REQUIRED WORK ▸ Put each line of the items below into a JSON list of strings, one string per line, and leave out the blank lines.

SUPPLIED ENTRIES ▸
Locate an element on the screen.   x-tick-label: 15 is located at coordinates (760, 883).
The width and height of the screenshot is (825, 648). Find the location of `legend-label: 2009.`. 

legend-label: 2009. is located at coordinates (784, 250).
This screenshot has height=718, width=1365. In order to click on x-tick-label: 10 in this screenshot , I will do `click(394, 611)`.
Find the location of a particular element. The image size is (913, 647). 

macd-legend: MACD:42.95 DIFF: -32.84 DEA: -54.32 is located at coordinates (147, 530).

SOLUTION TO THIS EXERCISE ▸
[
  "Locate an element on the screen.   x-tick-label: 15 is located at coordinates (760, 883).",
  "The width and height of the screenshot is (825, 648). Find the location of `legend-label: 2009.`. ",
  "legend-label: 2009. is located at coordinates (784, 250).",
  "This screenshot has height=718, width=1365. In order to click on x-tick-label: 10 in this screenshot , I will do `click(394, 611)`.",
  "Find the location of a particular element. The image size is (913, 647). ",
  "macd-legend: MACD:42.95 DIFF: -32.84 DEA: -54.32 is located at coordinates (147, 530)."
]